• [GOAL OF THE EXERCISE] Copy each line of the records that includes "menu".

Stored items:
↓

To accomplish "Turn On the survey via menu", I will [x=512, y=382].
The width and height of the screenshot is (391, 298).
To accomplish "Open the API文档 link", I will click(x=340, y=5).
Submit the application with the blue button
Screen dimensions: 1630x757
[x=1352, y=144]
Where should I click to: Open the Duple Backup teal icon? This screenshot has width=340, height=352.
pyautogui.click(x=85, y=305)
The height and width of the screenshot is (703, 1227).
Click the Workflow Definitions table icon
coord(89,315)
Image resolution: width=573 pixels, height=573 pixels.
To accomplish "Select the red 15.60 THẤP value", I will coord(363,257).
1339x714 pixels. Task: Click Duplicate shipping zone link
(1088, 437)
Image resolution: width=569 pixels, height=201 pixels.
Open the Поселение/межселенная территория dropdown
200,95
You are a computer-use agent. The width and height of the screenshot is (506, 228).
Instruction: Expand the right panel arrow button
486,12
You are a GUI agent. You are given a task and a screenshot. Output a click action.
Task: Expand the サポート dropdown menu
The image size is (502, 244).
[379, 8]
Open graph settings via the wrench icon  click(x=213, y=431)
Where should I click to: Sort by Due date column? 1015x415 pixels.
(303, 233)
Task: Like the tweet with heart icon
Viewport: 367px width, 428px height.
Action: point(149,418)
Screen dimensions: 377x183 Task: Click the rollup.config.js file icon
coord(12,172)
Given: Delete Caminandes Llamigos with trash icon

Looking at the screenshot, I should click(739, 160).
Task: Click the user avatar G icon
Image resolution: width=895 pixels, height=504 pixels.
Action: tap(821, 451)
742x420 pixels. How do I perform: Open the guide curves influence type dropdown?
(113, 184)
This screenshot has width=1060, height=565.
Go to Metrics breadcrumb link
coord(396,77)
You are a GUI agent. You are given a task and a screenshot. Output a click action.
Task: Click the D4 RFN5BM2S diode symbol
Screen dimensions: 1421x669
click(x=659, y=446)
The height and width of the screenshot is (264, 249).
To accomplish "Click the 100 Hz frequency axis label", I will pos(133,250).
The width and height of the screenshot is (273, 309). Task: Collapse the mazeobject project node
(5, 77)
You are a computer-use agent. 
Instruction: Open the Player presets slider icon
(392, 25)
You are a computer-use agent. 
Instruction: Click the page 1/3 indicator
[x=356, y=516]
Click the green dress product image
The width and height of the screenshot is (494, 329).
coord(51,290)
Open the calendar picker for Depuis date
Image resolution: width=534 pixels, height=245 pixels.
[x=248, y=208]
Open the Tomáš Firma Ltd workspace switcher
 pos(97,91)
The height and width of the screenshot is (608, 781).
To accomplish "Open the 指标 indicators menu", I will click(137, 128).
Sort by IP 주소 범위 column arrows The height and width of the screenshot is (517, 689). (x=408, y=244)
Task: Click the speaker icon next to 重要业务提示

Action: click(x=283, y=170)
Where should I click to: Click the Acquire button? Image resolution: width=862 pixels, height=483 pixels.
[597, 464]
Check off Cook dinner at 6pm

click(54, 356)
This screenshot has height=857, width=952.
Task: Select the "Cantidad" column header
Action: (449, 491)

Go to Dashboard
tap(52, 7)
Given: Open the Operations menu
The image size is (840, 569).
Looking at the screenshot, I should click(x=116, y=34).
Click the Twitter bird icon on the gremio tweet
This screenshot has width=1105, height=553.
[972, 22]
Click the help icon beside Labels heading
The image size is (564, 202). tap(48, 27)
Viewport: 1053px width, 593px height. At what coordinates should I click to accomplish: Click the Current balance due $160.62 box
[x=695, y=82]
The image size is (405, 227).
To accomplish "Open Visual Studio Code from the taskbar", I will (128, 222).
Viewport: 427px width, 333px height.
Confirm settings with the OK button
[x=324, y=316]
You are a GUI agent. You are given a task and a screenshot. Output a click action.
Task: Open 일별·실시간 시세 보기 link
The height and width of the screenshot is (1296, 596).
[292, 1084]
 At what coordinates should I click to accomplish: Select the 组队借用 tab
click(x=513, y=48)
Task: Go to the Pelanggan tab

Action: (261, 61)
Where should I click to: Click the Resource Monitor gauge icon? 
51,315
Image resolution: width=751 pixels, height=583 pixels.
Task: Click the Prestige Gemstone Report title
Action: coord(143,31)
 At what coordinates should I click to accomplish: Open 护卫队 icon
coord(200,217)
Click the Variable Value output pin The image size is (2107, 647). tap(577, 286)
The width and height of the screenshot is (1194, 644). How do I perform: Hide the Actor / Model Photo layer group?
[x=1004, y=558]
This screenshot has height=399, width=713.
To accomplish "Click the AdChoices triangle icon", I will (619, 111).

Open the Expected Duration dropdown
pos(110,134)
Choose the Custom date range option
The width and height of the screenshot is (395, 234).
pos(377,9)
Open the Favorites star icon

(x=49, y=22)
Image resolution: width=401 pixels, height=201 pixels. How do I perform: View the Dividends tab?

↑

• [SOLVED PROBLEM]
To accomplish "Turn On the survey via menu", I will [x=512, y=382].
Task: Expand the サポート dropdown menu
To accomplish "Open the 指标 indicators menu", I will click(137, 128).
Given: Open the Operations menu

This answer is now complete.